Show each line of the records in which the word "target" occurs.

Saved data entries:
----------------------------------------
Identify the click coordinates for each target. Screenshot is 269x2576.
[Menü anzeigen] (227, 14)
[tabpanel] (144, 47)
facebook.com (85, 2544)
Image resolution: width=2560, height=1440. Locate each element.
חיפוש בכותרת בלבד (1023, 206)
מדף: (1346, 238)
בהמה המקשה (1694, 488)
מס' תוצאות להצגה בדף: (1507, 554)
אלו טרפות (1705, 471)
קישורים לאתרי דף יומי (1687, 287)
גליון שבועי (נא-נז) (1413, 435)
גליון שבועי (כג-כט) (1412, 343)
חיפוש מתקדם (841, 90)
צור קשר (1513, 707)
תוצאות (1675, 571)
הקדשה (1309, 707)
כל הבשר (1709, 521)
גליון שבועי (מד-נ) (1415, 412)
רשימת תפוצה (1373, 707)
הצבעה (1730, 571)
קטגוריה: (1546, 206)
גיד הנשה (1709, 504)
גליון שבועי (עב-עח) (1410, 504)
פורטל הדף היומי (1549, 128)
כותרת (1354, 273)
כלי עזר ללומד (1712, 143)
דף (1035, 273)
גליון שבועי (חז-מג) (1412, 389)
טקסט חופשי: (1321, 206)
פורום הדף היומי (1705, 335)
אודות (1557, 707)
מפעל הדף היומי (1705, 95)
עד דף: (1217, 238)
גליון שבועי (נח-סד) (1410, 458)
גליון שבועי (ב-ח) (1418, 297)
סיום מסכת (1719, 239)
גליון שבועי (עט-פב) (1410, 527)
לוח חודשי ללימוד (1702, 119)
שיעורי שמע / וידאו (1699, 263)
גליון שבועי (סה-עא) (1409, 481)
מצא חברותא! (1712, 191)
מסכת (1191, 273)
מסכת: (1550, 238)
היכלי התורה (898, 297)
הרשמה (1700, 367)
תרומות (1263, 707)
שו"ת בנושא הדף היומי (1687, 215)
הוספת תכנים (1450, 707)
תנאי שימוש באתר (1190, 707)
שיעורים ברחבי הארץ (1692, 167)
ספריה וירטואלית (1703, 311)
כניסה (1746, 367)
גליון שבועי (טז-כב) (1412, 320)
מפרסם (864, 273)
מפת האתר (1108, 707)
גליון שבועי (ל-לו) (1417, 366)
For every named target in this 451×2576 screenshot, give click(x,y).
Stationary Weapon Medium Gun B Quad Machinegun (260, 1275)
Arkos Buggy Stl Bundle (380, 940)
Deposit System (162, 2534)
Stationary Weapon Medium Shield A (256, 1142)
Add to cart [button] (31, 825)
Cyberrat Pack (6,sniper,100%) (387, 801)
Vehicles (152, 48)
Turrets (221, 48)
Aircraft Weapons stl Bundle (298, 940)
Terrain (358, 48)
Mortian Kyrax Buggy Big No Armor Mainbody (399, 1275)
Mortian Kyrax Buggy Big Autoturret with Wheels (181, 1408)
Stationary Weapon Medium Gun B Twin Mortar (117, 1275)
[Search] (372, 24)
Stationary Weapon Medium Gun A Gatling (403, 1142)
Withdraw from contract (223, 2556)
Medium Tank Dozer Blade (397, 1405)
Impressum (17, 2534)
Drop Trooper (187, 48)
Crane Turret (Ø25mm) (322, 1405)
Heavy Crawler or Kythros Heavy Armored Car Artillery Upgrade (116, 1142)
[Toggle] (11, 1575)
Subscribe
----------------------------------------
● **Answer space**
Identify the click coordinates for each target. Screenshot is 269x2576.
For every named target in this 451×2576 screenshot, give click(x,y).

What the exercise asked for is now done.